防災ブログ Let's Design with Nature

北風より太陽 ソフトなブログを目指します。

2008年度比叡平3丁目自治会の記事(その2)

2008年07月29日 | 災害の記憶と想像力

2008年度比叡平3丁目自治会の記事が更新されました。
具体的な取り組みとして、福祉マップの作成、ハザードマップの作成、緊急連絡体制の確立、一時避難所の再検討、地滑りや液状化の予測、県下における過去の地震被害調査など、私たち技術者からみてもお手本になるような内容と水準があります。

楽しい、そして実用的な取り組みとしては、DIGを中心に、クロスロードの考え方をとり入れた防災マップの作成があげられています。

DIGとは、災害図上訓練((Disaster(災害)、Imagination(想像力)、Game(ゲーム))の頭文字をとったものです。自然災害は非常時ですから、レスキュー隊や消防隊以外は”防災のベテラン”はいません。ですから普段から想像力を働かせておくことが重要で、特に2008年度比叡平3丁目自治会さんのように、地盤をよく知っている方々にとっては、3次元・4次元的なイメージトレーニングができます。

机上の空論ならぬ地上の正論というわけです。

クロスロードは、災害対応カードゲーム教材「クロスロード」は、カードを用いたゲーム形式による防災教育教材で、ゲームの参加者は、カードに書かれた事例を自らの問題として考え、YESかNOかで自分の考えを示すとともに、参加者同士が意見交換を行いながら、ゲームを進めていくものです。ゲーム感覚ですから、防災を楽しく学べるわけです。

この防災クロスロードは、京都大学防災研究所准教授の矢守克也先生のサイトに詳しく解説されています http://www-drs.dpri.kyoto-u.ac.jp/staff/yamori/

実は、矢守先生のお父様は城下町の研究を中心として、国内外の都市計画の歴史地理の第一人者の方でした(1992年、私が大学2年生の夏休みになくなりました。最期の講義を受けた世代です)。

地域の構造を知り「知域」を広げる ことがいかに大切かこのようなことからもわかります。


最新の画像もっと見る

2 コメント

コメント日が  古い順  |   新しい順
変動防止工事はにはハードルが (久保田)
2008-08-02 10:29:00
 下河さんコメントとブログへの紹介ありがとうございます。

**提供データ**

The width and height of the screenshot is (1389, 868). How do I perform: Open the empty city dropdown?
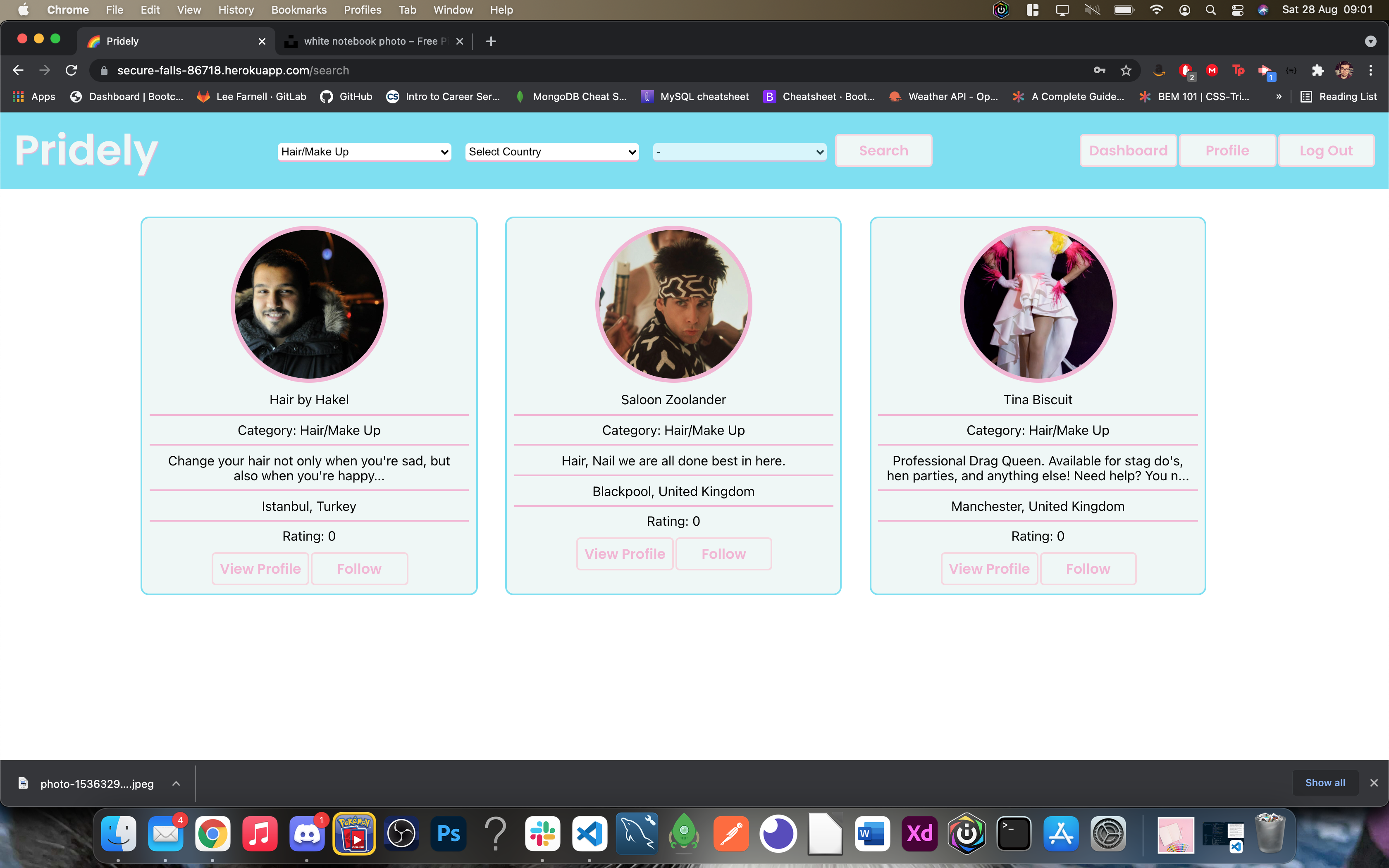click(739, 152)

**依頼事項**
1. 防災ブログの記事について、次の問いに答えること。
(a) DIGの頭文字は、どの三つの英単語からとられているか。
(b) クロスロードの参加者は、カードの事例について自分の考えをどのような形で示すか。
(c) 矢守克也先生の所属と職名は何か。
2. 防災ブログの記事を、最後の文の後から書き継いで延ばすこと。

**演習結果**
1.
(a) Disaster、Imagination、Game
(b) YESかNOかで示す。
(c) 京都大学防災研究所の准教授

2.
 前回のコメントでは、比叡平が谷埋め盛土の大規模造成宅地に該当することを述べました。大地震による谷埋め盛土の変動の可能性については、調査をして危険度の評価をしなければわかりません。2006年の宅地造成等規制法の改正により、自治体がこの調査をすることになっていますので、その調査結果を待つことにしています。この地域の3カ所の谷埋め盛土については(途中にある盛土斜面も含めて)、自治体にはボーリングを含むきちんとした調査をしてもらい、データの説明を受ける予定です。盛土の底部の状態や地下水位の分布などの調査がきちんと行われない場合には、いずれセカンドオピニオンも必要になるかもしれません。

 造成宅地防災区域第一号に指定された柏崎市の山本団地では、地盤改良工事を行うことになりました。特例により復興基金が投入されその費用の住民負担率は1/4(一戸あたり80万円程度)で済むことになったようです(太田ジオ)。山本団地のようにすでに地震で変動を起こした地盤の改良については、結果が出ていますので住民の合意が得られやすと思いますが、予防については大地震で変動するかどうかも不確定な状態で住民負担の合意を得ることは困難が予想されます。地域住民は誰も自分が住む土地が危険宅地であると評価されることは望んでいません。まして自ら高いお金をかけて自らの住む土地が危険であることを調査することに関しては、住民の合意を得るのは難しい面があります。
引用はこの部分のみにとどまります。